WHAT YOU ARE ASKED TO DO — Go through each line of the records below and count those with the word "fluorophenyl". Give only the count.

::: DATA SUPPLIED :::

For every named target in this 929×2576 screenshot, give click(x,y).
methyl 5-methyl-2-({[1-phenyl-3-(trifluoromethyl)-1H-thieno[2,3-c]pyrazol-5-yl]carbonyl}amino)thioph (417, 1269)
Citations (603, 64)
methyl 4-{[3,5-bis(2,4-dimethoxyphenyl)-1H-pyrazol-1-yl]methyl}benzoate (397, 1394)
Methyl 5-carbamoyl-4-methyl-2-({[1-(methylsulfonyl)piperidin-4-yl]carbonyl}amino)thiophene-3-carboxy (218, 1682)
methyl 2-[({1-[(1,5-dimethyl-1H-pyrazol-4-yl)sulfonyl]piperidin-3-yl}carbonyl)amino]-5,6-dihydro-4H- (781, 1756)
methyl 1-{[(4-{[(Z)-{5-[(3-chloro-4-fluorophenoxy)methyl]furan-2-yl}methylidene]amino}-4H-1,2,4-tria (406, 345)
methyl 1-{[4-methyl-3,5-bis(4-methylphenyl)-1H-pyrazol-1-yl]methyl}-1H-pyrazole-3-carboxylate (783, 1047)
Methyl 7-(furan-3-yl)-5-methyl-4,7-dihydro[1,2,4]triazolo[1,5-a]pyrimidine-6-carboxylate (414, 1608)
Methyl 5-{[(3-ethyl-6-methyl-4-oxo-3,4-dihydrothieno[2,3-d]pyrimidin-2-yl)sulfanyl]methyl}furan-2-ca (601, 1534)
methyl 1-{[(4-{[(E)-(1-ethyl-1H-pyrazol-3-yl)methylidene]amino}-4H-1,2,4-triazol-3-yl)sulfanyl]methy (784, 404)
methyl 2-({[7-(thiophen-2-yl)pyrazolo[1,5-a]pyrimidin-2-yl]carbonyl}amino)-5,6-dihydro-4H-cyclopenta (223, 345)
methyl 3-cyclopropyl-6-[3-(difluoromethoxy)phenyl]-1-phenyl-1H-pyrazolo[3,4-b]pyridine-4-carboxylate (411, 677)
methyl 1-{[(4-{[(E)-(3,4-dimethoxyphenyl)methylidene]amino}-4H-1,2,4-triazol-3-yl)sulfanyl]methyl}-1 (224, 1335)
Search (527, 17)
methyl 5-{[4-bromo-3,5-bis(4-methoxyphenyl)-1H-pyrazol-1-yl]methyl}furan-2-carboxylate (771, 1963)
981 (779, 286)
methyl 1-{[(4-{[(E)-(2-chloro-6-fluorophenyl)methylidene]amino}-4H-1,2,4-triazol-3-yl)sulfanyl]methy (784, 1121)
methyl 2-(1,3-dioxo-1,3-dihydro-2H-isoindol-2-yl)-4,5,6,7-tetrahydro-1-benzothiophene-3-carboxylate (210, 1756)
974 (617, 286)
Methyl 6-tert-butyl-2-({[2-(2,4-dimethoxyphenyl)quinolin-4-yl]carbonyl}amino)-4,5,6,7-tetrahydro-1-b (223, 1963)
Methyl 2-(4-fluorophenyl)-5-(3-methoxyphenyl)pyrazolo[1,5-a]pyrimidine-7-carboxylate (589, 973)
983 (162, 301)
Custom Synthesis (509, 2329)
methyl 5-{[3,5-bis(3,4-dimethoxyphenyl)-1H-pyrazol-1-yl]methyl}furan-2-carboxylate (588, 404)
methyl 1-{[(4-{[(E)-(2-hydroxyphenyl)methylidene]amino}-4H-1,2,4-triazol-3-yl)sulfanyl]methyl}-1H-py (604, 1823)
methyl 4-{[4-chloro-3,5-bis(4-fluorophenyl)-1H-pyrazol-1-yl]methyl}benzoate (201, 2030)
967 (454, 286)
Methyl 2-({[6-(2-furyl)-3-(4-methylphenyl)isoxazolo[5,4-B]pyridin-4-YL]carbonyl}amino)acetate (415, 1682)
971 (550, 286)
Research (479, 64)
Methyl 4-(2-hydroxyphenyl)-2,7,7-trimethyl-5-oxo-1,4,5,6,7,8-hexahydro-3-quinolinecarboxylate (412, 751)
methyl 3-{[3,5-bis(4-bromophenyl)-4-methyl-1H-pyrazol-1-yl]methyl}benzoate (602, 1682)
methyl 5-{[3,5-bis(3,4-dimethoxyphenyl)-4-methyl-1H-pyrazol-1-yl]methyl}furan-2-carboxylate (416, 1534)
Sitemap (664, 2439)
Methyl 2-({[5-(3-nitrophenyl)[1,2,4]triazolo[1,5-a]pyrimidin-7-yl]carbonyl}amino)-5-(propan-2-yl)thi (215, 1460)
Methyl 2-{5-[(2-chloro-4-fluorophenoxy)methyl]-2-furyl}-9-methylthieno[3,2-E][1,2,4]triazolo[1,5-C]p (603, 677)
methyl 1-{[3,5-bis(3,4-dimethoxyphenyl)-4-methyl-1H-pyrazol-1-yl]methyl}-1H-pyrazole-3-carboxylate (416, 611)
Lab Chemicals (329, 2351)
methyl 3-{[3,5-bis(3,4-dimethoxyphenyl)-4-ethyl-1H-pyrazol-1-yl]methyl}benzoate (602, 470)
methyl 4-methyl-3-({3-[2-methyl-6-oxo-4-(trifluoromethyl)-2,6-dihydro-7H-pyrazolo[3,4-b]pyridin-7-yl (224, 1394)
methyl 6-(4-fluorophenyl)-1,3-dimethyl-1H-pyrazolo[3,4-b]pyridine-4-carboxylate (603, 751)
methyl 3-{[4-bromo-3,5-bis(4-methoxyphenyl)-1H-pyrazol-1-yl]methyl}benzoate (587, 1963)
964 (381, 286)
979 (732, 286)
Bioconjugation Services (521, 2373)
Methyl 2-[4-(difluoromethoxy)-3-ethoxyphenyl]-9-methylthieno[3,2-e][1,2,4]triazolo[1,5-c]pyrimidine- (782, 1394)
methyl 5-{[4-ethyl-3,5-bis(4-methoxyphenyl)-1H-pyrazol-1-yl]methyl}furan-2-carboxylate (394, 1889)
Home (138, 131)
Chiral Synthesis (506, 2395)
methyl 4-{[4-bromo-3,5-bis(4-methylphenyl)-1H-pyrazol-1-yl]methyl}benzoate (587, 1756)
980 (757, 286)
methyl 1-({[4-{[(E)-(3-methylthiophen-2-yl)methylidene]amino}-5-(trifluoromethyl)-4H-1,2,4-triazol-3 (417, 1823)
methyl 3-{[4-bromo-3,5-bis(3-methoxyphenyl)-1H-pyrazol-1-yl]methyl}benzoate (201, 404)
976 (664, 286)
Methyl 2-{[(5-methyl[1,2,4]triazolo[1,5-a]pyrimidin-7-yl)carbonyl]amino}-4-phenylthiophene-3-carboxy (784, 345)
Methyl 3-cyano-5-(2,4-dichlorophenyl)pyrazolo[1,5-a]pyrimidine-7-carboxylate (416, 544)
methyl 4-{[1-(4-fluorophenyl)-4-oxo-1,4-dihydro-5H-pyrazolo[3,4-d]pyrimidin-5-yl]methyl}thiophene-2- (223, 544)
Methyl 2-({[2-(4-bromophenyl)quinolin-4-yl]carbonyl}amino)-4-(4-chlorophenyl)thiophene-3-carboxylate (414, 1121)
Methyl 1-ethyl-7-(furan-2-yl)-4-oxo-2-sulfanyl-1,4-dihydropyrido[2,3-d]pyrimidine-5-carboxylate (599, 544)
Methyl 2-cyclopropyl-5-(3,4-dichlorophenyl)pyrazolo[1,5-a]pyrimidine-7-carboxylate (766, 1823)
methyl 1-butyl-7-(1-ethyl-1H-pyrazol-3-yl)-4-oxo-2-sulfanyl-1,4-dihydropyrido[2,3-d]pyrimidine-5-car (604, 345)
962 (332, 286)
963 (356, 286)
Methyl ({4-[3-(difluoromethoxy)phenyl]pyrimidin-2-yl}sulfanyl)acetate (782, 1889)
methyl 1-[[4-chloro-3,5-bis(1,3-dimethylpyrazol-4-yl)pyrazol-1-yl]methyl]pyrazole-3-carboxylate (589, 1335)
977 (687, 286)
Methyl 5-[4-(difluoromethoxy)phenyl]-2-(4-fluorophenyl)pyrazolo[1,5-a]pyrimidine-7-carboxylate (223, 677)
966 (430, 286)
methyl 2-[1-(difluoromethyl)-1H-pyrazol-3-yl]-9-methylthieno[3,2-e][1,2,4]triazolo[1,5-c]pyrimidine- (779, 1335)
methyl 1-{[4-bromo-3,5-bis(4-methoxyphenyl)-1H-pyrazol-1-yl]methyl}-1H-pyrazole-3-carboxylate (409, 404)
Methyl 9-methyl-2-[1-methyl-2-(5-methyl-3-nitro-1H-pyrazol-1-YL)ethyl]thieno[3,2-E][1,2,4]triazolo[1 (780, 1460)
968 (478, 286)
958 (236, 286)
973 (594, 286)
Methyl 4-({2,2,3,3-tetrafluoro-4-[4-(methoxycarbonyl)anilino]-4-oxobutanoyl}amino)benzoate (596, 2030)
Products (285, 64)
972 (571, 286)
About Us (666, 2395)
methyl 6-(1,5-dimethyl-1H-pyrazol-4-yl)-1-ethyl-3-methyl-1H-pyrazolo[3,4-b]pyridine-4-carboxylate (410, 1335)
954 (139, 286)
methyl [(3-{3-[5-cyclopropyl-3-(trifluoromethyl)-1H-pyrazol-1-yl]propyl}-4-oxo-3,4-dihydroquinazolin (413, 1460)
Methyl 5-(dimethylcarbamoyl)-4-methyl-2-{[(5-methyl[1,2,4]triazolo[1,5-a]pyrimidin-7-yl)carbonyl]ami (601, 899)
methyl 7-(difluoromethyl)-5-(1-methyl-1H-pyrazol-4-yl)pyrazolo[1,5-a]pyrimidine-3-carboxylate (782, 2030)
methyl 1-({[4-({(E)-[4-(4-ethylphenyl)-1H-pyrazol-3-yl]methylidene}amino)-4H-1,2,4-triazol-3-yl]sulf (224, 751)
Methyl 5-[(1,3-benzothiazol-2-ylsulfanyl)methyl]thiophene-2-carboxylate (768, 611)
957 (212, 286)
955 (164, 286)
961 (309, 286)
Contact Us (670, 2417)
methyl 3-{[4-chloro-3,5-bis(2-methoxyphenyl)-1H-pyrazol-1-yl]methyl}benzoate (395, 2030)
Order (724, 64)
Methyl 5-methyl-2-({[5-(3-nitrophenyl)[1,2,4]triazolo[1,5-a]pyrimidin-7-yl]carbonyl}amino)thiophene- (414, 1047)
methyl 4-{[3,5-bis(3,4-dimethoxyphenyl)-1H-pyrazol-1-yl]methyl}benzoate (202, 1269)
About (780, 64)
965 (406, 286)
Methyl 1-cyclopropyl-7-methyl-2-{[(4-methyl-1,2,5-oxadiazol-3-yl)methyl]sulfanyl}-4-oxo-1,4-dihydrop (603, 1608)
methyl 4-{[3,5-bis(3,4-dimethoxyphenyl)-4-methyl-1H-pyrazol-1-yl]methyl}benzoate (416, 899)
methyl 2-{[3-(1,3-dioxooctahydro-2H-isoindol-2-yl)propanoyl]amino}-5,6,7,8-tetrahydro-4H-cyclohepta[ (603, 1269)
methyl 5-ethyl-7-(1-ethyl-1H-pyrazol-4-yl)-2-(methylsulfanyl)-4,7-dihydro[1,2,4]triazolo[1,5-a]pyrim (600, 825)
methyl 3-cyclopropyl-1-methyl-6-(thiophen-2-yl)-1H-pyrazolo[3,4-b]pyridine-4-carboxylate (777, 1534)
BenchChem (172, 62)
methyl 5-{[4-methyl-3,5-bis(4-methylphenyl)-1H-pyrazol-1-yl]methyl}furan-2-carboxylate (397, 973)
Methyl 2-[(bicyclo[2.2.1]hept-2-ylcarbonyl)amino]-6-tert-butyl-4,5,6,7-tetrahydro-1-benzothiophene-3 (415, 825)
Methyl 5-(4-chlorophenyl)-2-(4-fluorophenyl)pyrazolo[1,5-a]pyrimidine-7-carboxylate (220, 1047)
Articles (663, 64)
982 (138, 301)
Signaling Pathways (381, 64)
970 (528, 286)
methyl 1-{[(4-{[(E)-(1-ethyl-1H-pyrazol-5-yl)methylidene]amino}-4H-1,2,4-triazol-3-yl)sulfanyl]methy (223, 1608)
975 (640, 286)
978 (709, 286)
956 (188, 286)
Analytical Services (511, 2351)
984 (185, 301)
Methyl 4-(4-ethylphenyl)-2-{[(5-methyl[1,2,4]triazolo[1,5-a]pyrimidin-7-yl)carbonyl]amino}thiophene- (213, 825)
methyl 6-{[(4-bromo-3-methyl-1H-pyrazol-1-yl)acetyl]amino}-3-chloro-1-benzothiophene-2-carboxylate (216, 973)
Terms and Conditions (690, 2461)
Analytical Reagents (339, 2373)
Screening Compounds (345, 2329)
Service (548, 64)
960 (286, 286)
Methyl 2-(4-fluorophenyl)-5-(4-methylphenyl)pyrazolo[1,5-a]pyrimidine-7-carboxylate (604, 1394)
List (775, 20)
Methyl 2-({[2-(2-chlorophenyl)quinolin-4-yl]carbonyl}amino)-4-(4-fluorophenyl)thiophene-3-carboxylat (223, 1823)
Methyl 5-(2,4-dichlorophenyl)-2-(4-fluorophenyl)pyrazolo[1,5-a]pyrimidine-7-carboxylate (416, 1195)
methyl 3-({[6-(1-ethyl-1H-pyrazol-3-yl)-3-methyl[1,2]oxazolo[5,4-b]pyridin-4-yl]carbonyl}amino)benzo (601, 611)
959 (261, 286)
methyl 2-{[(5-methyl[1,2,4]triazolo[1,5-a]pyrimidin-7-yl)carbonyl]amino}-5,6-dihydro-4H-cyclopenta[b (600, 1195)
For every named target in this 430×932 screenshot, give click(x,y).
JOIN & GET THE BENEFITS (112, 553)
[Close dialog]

:::

RESPONSE — 10